Custom mode provides configuration options for auto-scaling and scheduled scaling:

  • Auto-scaling: Same as Always-on Auto-scaling, configure the maximum and minimum number of instances; instances automatically scale out and in based on business request volume and CPU or memory usage.
  • Scheduled scaling: Scheduled scaling can be configured to start and maintain a minimum number of instances during specified time periods. When setting up scheduled scaling, this minimum instance count must exceed the auto-scaling minimum. During the scheduled period, instances can still scale out automatically, subject to the maximum replica limit.
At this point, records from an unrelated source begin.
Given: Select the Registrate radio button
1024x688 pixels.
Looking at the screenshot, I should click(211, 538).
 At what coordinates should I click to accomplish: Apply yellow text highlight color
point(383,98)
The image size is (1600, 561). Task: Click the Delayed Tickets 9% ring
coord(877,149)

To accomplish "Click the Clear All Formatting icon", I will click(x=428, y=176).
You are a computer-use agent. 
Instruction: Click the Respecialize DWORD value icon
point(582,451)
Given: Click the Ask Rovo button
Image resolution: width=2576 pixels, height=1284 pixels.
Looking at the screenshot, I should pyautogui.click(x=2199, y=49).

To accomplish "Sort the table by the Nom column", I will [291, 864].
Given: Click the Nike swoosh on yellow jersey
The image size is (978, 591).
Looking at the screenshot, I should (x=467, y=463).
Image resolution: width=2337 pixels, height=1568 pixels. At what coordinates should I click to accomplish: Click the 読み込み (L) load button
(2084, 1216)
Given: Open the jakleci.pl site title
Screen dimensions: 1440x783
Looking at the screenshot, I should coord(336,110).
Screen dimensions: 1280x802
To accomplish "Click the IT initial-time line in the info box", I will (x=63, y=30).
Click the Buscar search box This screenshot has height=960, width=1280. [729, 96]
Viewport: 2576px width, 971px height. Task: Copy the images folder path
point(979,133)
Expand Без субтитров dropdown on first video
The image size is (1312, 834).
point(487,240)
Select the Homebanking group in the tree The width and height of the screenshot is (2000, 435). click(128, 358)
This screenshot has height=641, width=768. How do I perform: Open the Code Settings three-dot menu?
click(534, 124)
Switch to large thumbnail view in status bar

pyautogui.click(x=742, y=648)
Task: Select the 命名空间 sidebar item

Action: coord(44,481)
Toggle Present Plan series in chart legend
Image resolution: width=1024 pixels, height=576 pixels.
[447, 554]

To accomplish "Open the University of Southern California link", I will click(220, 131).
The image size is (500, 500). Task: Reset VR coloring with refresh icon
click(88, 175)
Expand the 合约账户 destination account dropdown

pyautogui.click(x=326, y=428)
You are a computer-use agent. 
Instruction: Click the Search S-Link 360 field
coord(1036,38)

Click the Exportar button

Instance Scaling Introduction

Instance Scale-out Instructions

Instance scale-out consists of two phases:

  • Scaling from 0 to 1: After a period of no requests, the service scales in completely with no running instances. When a request arrives, a new instance is started and begins processing requests after successful startup. This phase is the cold start phase of the instance. The startup duration depends on platform resources, image size, and the startup time of the business code within the image.
  • Scaling from 1 to more: After configuring scale-out conditions, the service starts a new instance when the average CPU usage or average memory usage of currently running instances reaches or exceeds the configured thresholds. The newly started instance will load balance overall requests after successful startup. If after the detection period, the average CPU usage or average memory usage across multiple instances still exceeds the scale-out conditions, the service will continue launching new instances to handle traffic.

Instance Scale-in Instructions

Instances with no access or traffic will be reclaimed and destroyed after being idle for 10 minutes. When the minimum value of instances is 0, all instances will be scaled in. After all instances are scaled in, subsequent incoming requests will trigger the scale-out process from 0 to 1 instance.